Neuropsychiatric and neurodegenerative disorders

Our lab closely collaborates with biologists and neuroscientists to use single-cell and spatial omics technologies to profile gene expression and proteins from postmortem human brain tissue to better understand the molecular mechanisms of neuropsychiatric and neurodegenerative disorders along with substance abuse disorders. We are part of the PsychENCODE Project, HuBMAP, and collaborate with researchers at the Lieber Institute for Brain Development, in particular the labs of Keri Martinowich, Kristen Maynard, and Stephanie Page, on a variety of projects.

Cancer

We collaborate with Greene lab and Doherty lab studying biological basis of subtypes of high-grade serous ovarian cancers (HGSOC) using bulk RNA-seq, scRNA-seq, and spatial transcriptomics data.
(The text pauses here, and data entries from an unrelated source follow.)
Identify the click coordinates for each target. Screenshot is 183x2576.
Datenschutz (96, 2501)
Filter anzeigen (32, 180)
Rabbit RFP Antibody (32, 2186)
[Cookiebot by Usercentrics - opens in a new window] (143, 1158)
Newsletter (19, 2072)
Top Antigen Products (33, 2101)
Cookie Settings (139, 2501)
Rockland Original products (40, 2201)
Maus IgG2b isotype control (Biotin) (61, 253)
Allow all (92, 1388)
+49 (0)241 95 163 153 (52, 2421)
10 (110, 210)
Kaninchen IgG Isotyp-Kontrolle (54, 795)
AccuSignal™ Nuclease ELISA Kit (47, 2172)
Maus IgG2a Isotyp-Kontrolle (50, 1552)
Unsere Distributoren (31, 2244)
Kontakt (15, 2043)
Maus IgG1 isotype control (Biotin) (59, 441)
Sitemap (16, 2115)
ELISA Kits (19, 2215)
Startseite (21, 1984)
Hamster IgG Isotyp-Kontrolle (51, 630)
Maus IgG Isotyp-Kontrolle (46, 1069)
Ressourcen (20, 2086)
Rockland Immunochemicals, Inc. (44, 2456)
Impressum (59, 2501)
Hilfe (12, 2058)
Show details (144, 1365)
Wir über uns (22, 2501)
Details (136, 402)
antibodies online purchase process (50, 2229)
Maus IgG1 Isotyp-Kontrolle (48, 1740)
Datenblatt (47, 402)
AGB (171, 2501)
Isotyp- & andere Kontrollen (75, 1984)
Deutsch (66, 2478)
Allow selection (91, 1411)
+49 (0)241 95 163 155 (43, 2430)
This is highly relevant to public health because HGSOC is a particularly deadly cancer that is often only identified at late stage and treatment options are limited. The long-term impact of this project will be a key step towards developing targeted treatments for HGSOCs.


Reproducible research in biomedical data science

With the advent of large-scale and high-throughput data collection coupled with the creation and implementation of complex statistical algorithms for data analysis, the reproducibility of modern data analyses has become an important topic of discussion. I have contributed to developing reproducibility standards for machine learning in the life sciences, and also in public health. Finally, I develop practical guides and resources for data science education.
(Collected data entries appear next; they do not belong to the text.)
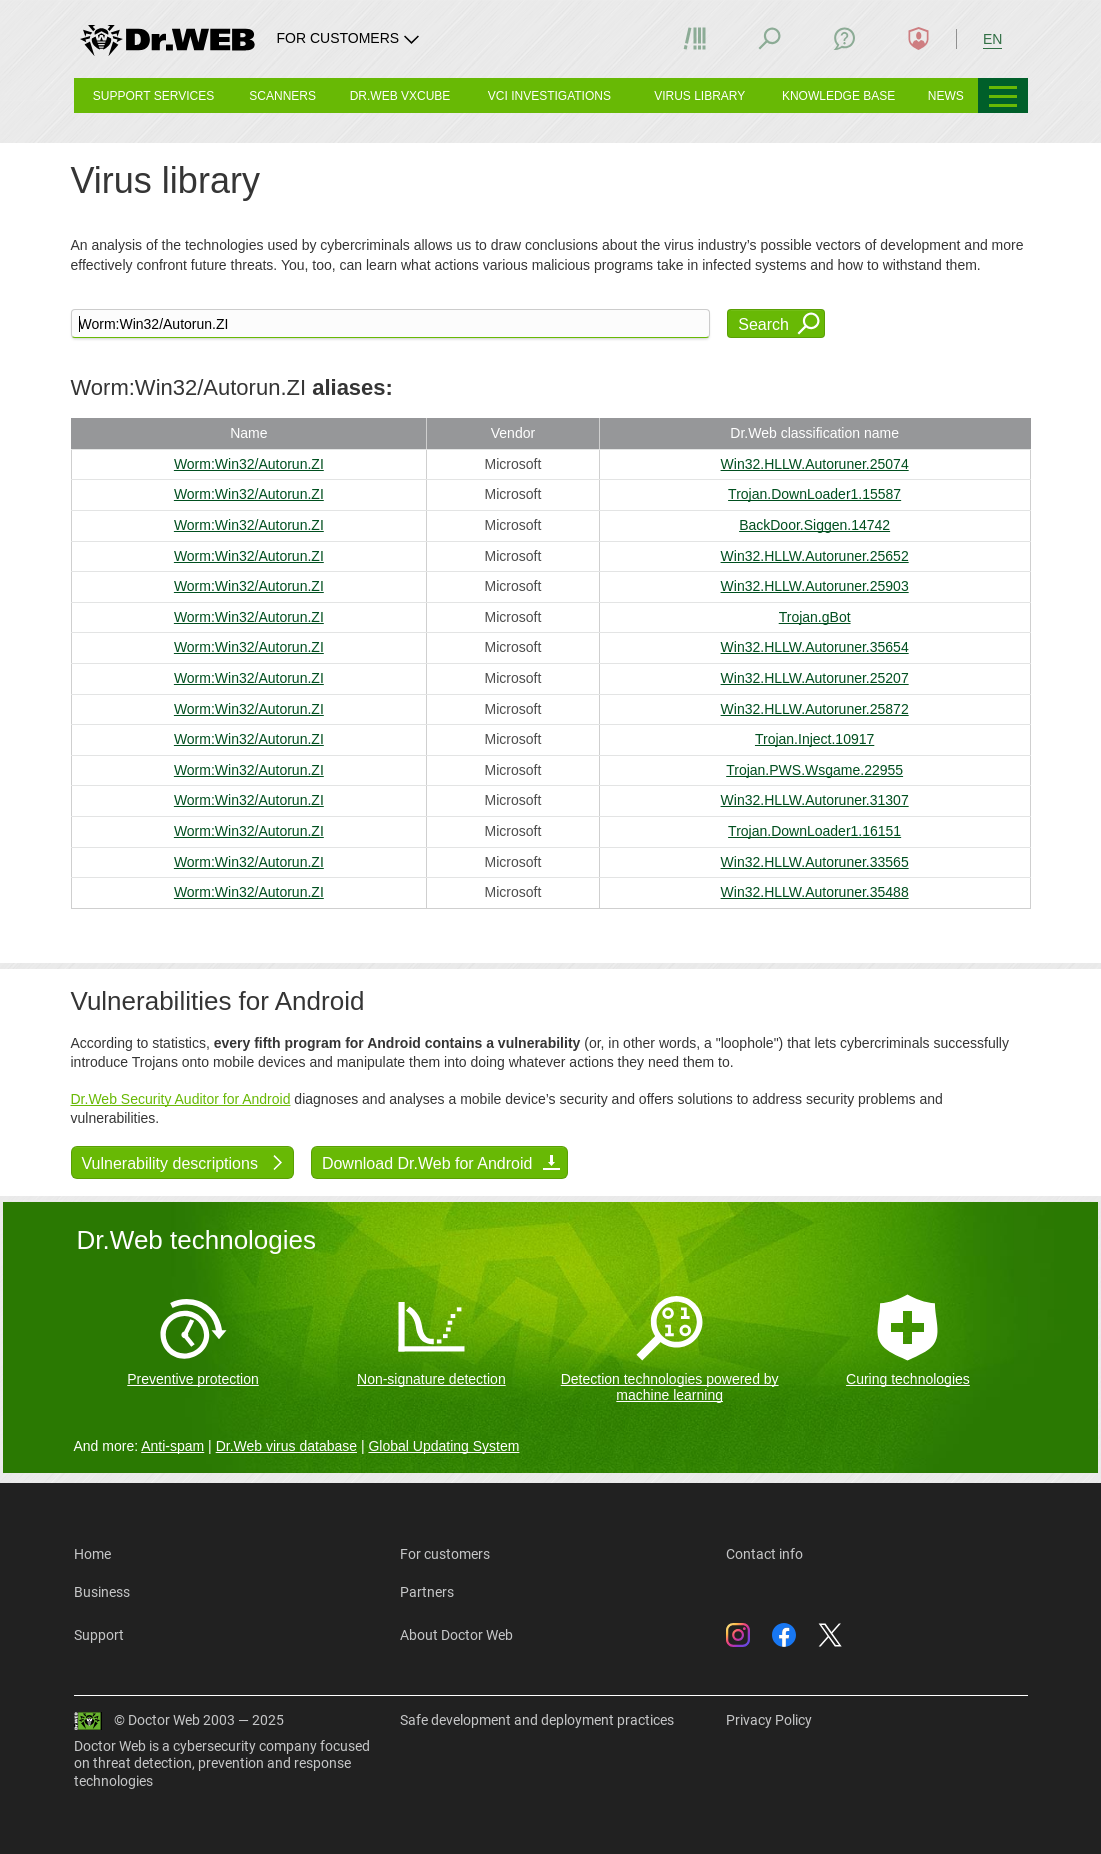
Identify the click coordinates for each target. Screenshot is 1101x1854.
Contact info (764, 1554)
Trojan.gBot (815, 617)
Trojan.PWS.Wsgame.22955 (814, 770)
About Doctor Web (456, 1635)
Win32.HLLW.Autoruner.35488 (815, 892)
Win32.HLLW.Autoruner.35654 (815, 647)
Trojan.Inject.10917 (814, 739)
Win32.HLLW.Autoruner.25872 (815, 709)
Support (99, 1635)
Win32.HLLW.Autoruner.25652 (815, 556)
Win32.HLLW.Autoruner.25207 (815, 678)
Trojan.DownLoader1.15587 (814, 494)
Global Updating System (443, 1446)
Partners (427, 1592)
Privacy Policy (769, 1720)
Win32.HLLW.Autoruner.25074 (815, 464)
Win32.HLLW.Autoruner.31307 (815, 800)
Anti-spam (172, 1446)
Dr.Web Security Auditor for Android (181, 1099)
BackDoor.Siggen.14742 (814, 525)
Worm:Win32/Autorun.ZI (249, 464)
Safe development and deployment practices (537, 1720)
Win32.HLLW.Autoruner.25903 (815, 586)
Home (92, 1554)
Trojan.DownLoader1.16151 (814, 831)
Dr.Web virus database (286, 1446)
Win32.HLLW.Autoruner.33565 (815, 862)
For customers (445, 1554)
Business (102, 1592)
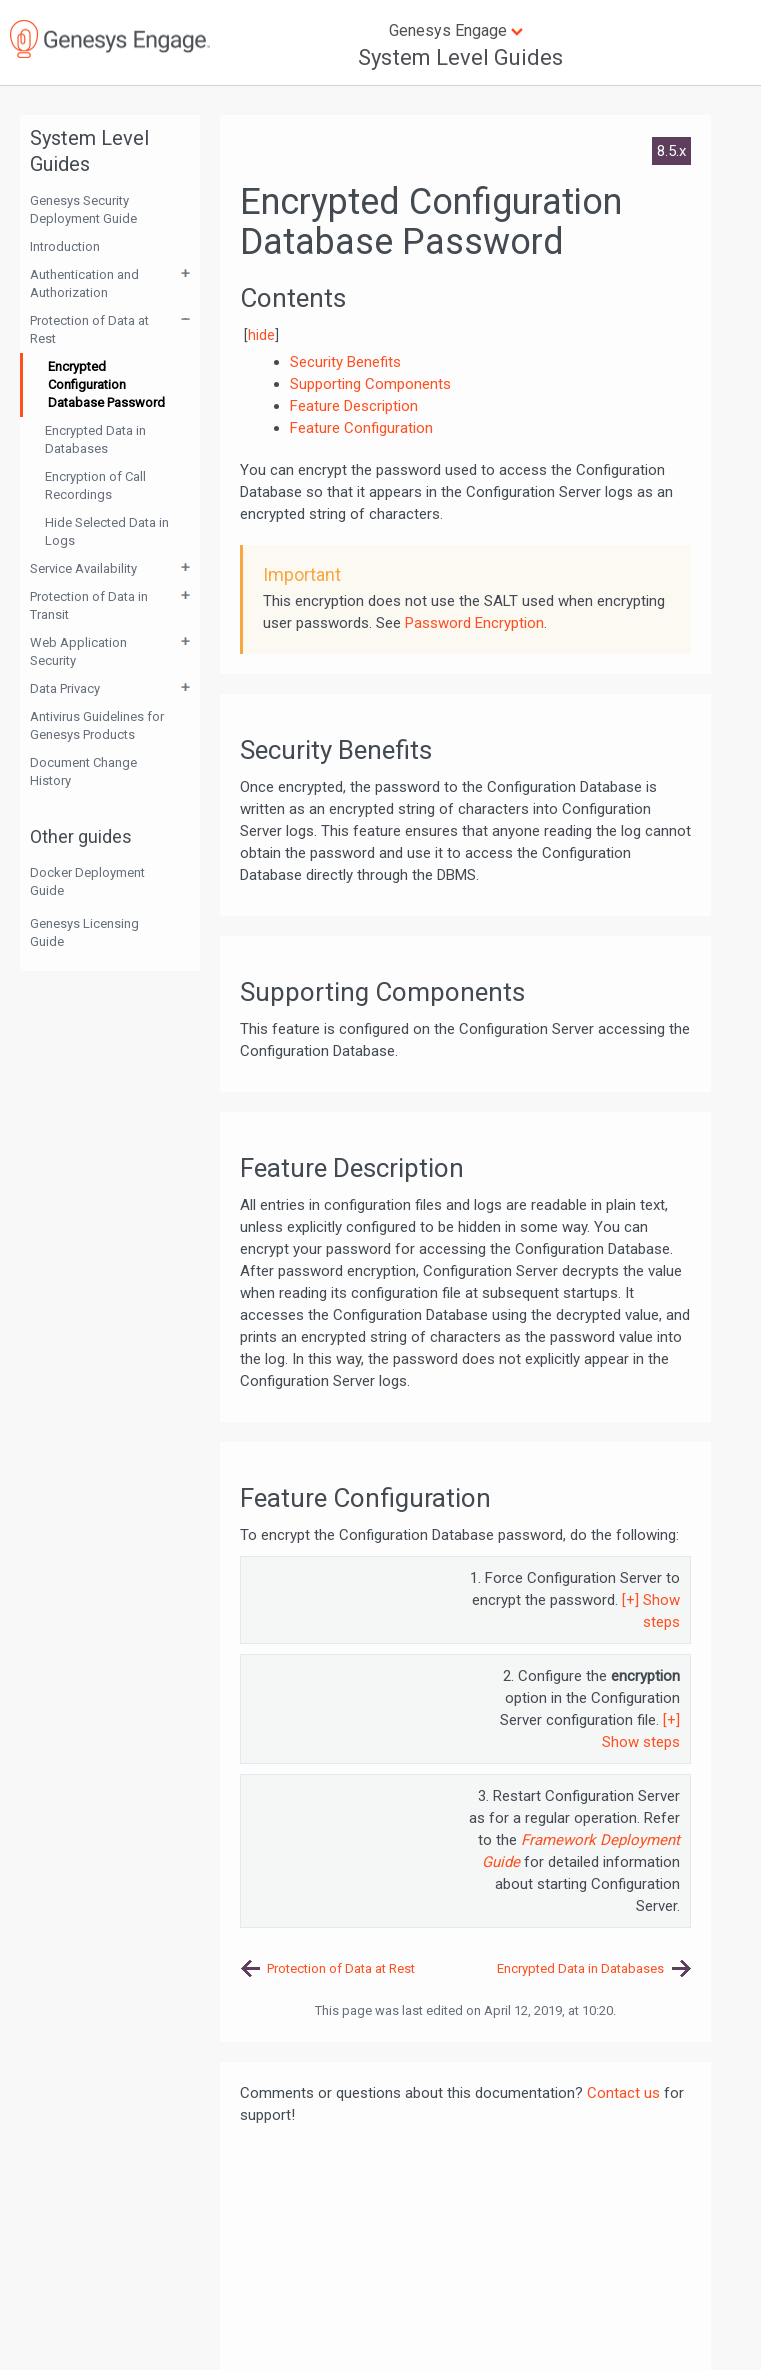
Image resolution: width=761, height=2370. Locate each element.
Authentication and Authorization (84, 283)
Open-source software development

In addition to developing statistical methods, we care deeply about implementing our computational methods in open-source software. Bioconductor is an open-source, open-development software project in the R programming language for the analysis and comprehension of high-throughput genomics and molecular biology data. We contribute open-source software to CRAN and to Bioconductor, which helps make our computational methods broadly accessible to the research community.
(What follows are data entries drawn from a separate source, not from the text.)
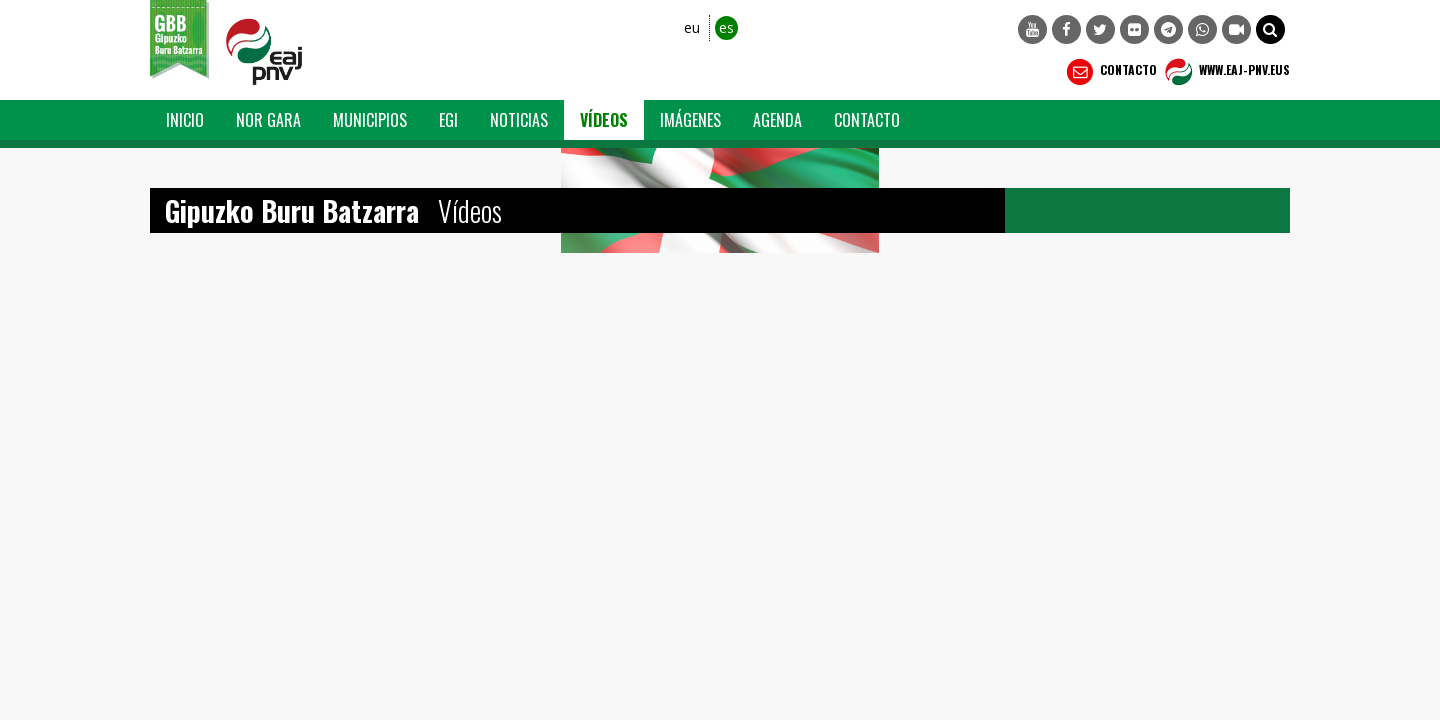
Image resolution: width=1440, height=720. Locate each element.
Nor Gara (268, 120)
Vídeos (604, 120)
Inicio (185, 120)
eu (692, 27)
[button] (1270, 29)
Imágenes (690, 120)
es (726, 27)
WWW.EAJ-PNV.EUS (1225, 72)
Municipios (370, 120)
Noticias (519, 120)
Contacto (1109, 72)
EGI (448, 120)
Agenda (777, 120)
Benchmarking and reproducibility

Benchmarking and evaluting open-source software packages for their accuracy, usability and reproducibility is also important to us. We have led systematic benchmark comparsions of:

  • Computational methods that control the false discovery rate (FDR)
  • Computational methods for scRNA-seq imputation

Data science education

An increase in demand for statistics and data science education has led to changes in curriculum, specifically an increase in computing. While this has led to more applied courses, students still struggle with effectively deriving knowledge from data and solving real-world problems. In 1999, Deborah Nolan and Terry Speed argued the solution was to teach courses through in-depth case studies derived from interesting scientific questions with nontrivial solutions that leave room for different analyses of the data. This innovative framework teaches the student to make important connections between the scientific question, data and statistical concepts that only come from hands-on experience analyzing data.

Open Case Studies

To address this, we built the Open Case Studies (OCS) data science educational resource of case studies that educators can use in the classroom to teach students how to effectively derive knowledge from data. This project was selected as a High-Impact Project in 2019-2020 by the Bloomberg American Health Initiative and Bloomberg Philanthropies.

Analytic Design Theory

The data science revolution has led to an increased interest in the practice of data analysis. While much has been written about statistical thinking, a complementary form of thinking that appears in the practice of data analysis is design thinking – the problem-solving process to understand the people for whom a product is being designed.

Analytic Design Theory is the study of how data analyses are conducted in the real world taking into account both the perspectives of both the analyst and the stakeholder or consumer of the analysis. Aspects of this include characterizing variation between analyses, developing measures of quality, success, and usability, modeling the analytic process, and considering what makes data analyses more or less trustworthy. Analytic design theory is driven by the need to scale the training of data analysis and to continuously improve the quality of analyses.